**WHAT THIS TASK INVOLVES:** Scan the records below for the line with "[Morganite] (369, 443)" and the line with "E-Mail: (865, 1388)". Repeat those two lines and every line between them exactly, and nothing else.

════

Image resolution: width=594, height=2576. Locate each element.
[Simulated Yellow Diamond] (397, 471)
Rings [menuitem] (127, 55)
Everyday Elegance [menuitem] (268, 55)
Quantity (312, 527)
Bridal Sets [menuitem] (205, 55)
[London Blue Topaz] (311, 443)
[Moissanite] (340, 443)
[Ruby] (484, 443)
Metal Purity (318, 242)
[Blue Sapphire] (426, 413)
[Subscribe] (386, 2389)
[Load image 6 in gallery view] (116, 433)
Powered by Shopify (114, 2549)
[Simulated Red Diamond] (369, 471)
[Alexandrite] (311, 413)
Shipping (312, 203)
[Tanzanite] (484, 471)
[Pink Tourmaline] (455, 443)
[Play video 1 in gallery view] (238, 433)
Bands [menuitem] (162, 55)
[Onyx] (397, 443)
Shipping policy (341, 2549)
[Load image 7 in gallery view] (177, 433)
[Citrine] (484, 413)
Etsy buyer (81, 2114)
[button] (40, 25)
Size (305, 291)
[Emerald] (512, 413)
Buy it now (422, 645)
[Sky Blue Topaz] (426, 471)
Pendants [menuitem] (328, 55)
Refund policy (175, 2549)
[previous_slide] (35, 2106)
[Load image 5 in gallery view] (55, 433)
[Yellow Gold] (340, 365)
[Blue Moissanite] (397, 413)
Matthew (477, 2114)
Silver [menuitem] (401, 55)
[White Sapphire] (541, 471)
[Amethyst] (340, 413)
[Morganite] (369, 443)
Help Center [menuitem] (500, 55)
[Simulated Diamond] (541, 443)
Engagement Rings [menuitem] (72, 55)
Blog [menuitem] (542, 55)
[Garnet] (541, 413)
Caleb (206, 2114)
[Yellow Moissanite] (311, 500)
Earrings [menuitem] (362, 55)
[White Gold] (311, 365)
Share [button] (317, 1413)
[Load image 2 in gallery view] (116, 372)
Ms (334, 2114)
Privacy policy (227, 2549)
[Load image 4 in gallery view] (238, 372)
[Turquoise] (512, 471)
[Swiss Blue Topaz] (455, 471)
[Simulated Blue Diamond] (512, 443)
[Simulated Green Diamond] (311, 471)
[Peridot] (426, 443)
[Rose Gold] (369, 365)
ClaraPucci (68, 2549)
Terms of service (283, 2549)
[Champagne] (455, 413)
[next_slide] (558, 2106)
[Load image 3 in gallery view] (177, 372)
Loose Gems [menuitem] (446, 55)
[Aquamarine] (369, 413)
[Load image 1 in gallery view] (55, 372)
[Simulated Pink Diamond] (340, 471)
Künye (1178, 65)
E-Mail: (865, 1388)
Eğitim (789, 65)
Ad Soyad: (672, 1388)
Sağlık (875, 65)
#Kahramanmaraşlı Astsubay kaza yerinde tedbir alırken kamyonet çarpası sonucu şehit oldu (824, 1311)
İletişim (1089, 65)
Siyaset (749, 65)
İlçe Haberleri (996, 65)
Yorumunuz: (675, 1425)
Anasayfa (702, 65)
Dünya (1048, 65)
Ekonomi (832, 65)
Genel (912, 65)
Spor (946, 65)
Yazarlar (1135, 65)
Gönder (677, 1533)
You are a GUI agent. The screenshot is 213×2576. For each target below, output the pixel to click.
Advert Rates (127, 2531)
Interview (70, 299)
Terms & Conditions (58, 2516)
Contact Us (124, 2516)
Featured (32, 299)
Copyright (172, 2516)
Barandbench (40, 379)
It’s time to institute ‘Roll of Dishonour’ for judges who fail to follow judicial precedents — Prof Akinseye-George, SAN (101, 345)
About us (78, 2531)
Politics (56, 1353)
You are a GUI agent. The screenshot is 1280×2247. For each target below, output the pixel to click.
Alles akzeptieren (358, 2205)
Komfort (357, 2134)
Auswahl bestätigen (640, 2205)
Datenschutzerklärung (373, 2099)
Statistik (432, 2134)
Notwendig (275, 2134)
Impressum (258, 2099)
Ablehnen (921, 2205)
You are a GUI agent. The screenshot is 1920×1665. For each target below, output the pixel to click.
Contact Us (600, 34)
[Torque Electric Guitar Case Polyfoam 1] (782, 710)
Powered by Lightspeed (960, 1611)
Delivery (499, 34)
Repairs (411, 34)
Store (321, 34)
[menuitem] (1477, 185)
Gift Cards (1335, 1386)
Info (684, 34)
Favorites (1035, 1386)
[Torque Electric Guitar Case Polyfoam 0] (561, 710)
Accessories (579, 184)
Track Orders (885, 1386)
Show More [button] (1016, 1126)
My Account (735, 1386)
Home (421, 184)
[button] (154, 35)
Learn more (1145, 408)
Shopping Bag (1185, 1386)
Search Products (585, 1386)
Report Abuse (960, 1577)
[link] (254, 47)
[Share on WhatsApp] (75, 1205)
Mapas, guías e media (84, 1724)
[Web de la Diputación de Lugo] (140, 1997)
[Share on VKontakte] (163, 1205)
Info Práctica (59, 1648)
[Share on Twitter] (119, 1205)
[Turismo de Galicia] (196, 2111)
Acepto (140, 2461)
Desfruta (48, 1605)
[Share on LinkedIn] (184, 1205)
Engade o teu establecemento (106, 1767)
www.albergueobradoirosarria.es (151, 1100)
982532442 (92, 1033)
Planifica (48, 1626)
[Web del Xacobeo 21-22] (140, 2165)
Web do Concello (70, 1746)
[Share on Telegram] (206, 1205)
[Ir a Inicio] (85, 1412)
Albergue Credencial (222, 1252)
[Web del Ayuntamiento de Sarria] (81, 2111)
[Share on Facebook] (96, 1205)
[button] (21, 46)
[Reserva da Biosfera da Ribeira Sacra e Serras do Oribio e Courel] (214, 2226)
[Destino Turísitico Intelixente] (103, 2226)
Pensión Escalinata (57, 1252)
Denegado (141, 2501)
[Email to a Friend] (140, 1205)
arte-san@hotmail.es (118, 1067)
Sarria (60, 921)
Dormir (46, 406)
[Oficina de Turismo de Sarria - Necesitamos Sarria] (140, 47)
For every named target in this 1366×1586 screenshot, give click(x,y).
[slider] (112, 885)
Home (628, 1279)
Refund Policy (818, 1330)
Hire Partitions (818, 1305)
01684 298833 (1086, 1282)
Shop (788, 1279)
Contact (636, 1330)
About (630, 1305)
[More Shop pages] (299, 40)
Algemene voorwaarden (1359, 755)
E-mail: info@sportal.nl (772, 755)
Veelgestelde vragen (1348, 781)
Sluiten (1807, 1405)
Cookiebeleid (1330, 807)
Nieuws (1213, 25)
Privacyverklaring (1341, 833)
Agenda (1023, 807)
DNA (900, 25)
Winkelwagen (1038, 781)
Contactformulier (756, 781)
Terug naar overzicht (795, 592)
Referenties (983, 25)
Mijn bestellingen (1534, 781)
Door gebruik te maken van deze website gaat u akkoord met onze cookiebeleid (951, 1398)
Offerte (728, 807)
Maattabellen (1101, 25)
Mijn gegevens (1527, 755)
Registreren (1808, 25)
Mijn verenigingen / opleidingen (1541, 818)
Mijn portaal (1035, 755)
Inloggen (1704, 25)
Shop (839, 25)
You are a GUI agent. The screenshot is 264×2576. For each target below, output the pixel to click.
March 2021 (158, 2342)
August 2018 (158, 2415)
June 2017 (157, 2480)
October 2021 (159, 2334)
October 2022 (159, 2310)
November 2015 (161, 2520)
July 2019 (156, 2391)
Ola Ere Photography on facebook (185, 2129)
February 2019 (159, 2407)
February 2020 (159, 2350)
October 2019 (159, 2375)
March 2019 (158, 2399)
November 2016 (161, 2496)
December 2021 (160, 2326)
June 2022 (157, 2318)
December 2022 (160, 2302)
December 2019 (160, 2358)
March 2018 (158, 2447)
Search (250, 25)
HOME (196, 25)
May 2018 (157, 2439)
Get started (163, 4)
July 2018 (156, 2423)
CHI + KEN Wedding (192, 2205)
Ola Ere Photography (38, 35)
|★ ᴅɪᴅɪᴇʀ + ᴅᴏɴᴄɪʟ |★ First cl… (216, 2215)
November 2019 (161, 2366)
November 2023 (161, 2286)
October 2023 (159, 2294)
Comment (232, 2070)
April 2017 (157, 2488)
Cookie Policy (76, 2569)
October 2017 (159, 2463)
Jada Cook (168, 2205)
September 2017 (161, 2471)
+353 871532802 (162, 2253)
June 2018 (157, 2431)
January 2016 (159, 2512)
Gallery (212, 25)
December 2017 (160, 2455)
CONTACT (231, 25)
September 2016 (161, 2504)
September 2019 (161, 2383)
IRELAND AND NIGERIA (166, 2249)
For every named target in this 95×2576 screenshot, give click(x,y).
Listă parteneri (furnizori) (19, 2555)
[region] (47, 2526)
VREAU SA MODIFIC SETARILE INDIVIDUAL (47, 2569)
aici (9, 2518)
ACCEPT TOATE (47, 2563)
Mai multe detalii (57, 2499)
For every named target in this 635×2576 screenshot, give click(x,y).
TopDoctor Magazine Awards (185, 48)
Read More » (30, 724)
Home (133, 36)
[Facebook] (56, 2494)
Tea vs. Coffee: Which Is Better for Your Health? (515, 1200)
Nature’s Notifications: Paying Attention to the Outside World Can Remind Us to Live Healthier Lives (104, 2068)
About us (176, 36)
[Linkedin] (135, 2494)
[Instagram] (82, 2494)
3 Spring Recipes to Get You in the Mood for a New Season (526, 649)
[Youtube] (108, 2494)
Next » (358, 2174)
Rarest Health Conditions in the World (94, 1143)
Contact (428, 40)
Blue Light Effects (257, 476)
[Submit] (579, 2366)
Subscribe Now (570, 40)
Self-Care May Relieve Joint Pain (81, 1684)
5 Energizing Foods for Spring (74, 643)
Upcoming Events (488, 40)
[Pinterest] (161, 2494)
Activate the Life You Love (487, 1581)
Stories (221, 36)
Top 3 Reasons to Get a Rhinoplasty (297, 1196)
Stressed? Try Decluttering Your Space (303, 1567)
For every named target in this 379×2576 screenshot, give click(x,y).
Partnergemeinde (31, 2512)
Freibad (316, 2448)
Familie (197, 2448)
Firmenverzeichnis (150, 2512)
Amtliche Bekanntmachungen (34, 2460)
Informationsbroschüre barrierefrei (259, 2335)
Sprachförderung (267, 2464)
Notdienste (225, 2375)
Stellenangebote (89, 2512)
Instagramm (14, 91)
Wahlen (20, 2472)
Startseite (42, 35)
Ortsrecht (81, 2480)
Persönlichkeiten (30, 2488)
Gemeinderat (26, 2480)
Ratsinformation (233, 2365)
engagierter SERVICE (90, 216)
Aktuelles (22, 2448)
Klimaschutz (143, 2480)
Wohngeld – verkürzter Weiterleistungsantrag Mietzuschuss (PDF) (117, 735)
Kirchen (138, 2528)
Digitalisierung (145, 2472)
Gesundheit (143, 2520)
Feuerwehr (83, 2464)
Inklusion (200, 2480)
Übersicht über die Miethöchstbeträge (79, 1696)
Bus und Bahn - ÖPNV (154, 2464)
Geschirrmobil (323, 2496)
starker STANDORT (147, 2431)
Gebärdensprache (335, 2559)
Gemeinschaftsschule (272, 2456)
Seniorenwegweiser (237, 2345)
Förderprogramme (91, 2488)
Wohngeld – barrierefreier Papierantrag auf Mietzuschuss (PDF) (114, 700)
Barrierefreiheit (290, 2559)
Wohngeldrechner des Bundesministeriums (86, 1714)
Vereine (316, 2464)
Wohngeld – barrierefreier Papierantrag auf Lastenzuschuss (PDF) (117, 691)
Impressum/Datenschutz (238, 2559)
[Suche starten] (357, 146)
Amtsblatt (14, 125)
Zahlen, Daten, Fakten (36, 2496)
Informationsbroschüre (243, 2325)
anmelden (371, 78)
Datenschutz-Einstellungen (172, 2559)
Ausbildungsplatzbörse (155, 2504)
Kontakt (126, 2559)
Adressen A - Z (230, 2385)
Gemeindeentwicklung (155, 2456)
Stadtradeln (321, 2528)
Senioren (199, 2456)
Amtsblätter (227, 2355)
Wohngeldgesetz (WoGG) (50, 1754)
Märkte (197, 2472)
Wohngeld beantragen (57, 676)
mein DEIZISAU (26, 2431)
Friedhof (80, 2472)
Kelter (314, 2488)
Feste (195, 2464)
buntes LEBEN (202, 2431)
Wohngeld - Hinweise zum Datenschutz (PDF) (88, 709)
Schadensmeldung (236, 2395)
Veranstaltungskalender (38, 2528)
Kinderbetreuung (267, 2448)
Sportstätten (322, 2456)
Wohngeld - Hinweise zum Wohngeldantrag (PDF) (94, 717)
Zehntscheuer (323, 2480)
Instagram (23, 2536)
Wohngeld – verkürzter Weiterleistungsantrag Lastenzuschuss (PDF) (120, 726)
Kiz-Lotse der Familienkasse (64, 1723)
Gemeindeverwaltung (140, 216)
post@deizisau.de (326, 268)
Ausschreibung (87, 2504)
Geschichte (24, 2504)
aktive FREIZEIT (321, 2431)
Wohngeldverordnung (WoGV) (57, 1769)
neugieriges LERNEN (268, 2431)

════

**ANSWER AREA:**
[Morganite] (369, 443)
Help Center [menuitem] (500, 55)
[Simulated Diamond] (541, 443)
Engagement Rings [menuitem] (72, 55)
Blog [menuitem] (542, 55)
[Garnet] (541, 413)
Caleb (206, 2114)
[Yellow Moissanite] (311, 500)
Earrings [menuitem] (362, 55)
[White Gold] (311, 365)
Share [button] (317, 1413)
[Load image 2 in gallery view] (116, 372)
Ms (334, 2114)
Privacy policy (227, 2549)
[Load image 4 in gallery view] (238, 372)
[Turquoise] (512, 471)
[Swiss Blue Topaz] (455, 471)
[Simulated Blue Diamond] (512, 443)
[Simulated Green Diamond] (311, 471)
[Peridot] (426, 443)
[Rose Gold] (369, 365)
ClaraPucci (68, 2549)
Terms of service (283, 2549)
[Champagne] (455, 413)
[next_slide] (558, 2106)
[Load image 3 in gallery view] (177, 372)
Loose Gems [menuitem] (446, 55)
[Aquamarine] (369, 413)
[Load image 1 in gallery view] (55, 372)
[Simulated Pink Diamond] (340, 471)
Künye (1178, 65)
E-Mail: (865, 1388)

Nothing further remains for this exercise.